SOURCE DATA

------------------------------------

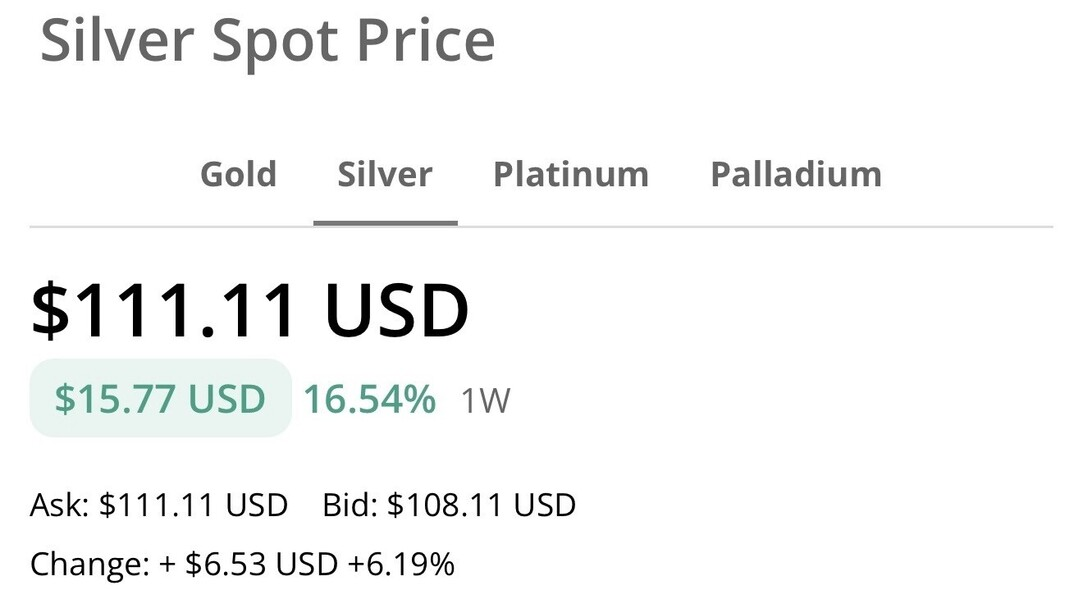This screenshot has height=590, width=1083.
Task: Click the 16.54% weekly percentage
Action: coord(369,400)

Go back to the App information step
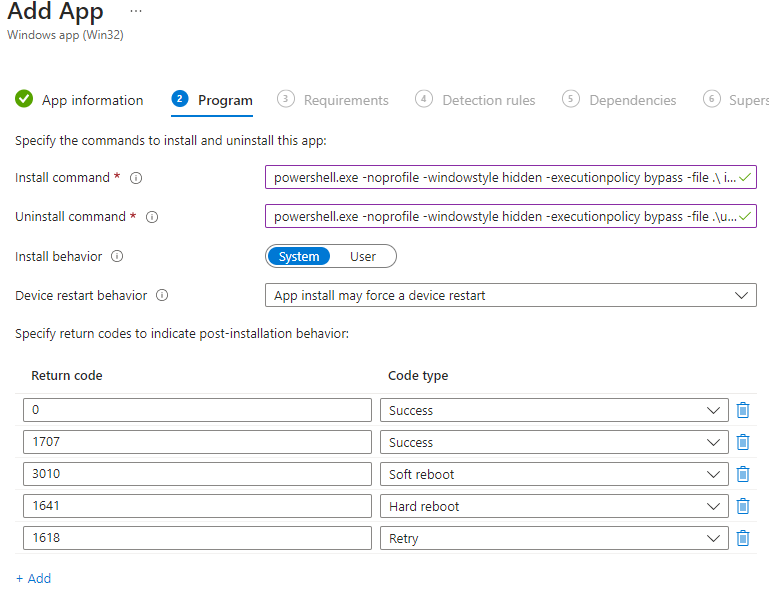[x=79, y=100]
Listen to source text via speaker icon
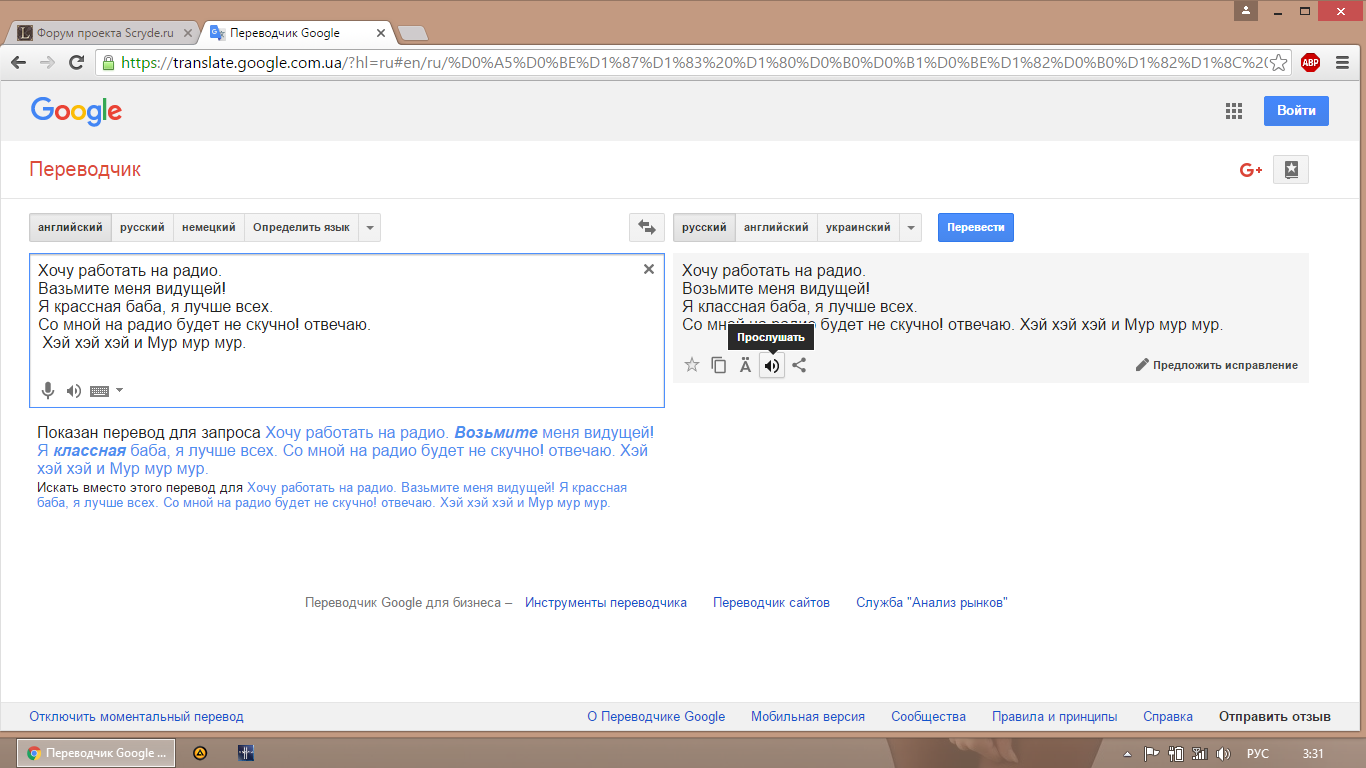The image size is (1366, 768). pos(73,391)
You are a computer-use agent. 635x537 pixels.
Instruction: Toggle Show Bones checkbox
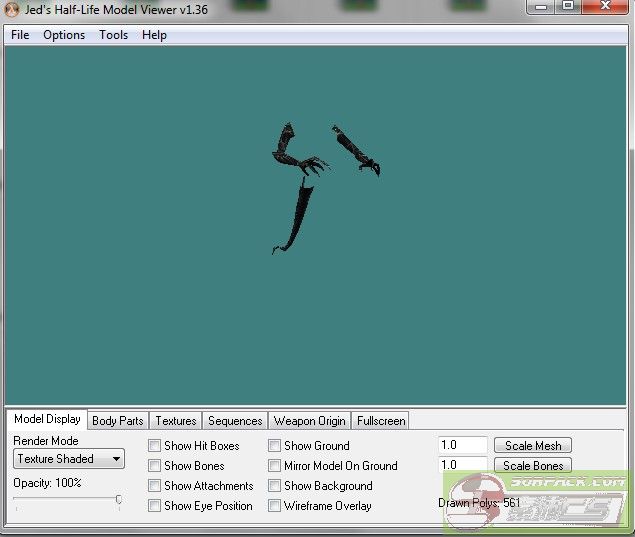[x=155, y=466]
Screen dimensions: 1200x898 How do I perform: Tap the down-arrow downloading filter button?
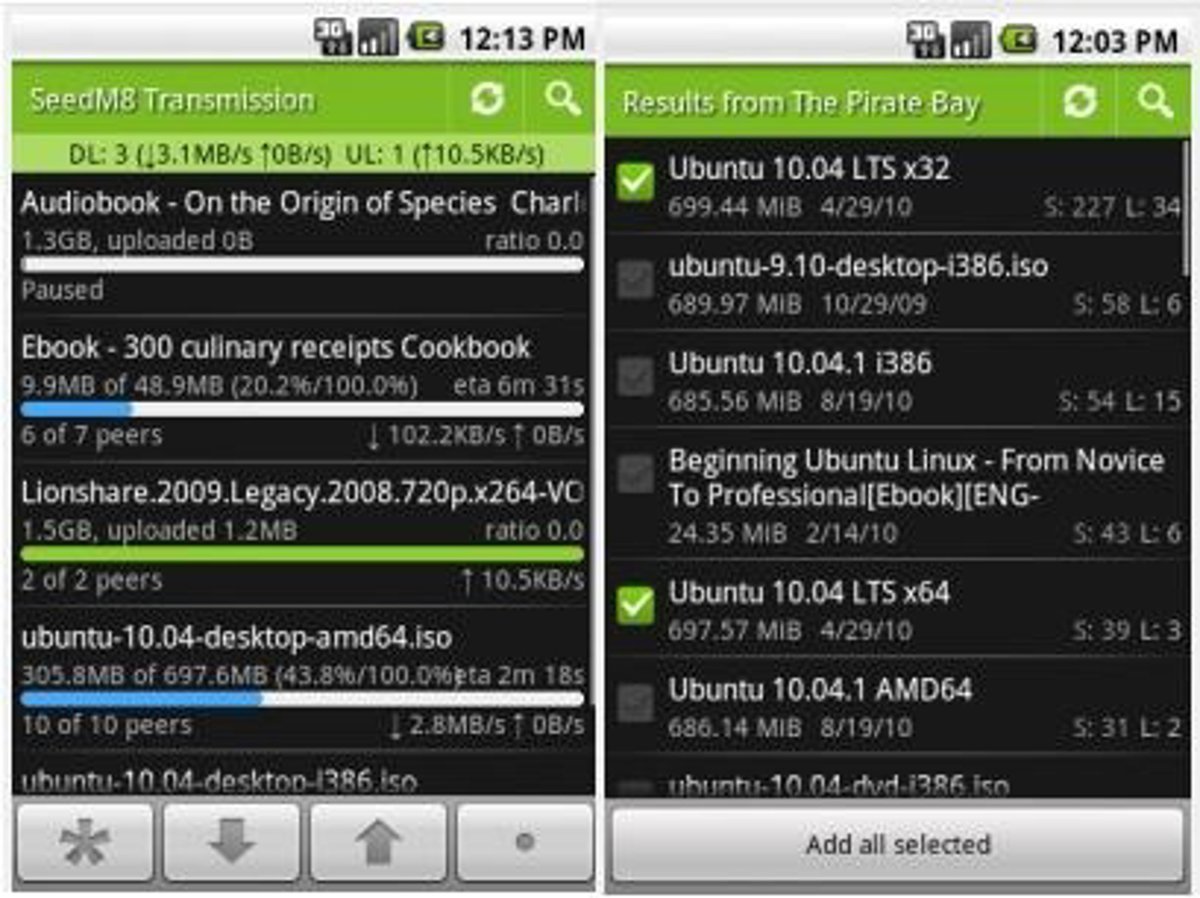click(x=232, y=843)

------------------------------------

HOW TO COMPLETE THIS TASK
Once you find the line that contains "Instruction: Toggle Show Bones checkbox", reproduce it and every line after it through the end of the entries above, exactly as written, with no pictures.

EXERCISE RESULT
Instruction: Toggle Show Bones checkbox
[x=155, y=466]
Screen dimensions: 1200x898 How do I perform: Tap the down-arrow downloading filter button?
click(x=232, y=843)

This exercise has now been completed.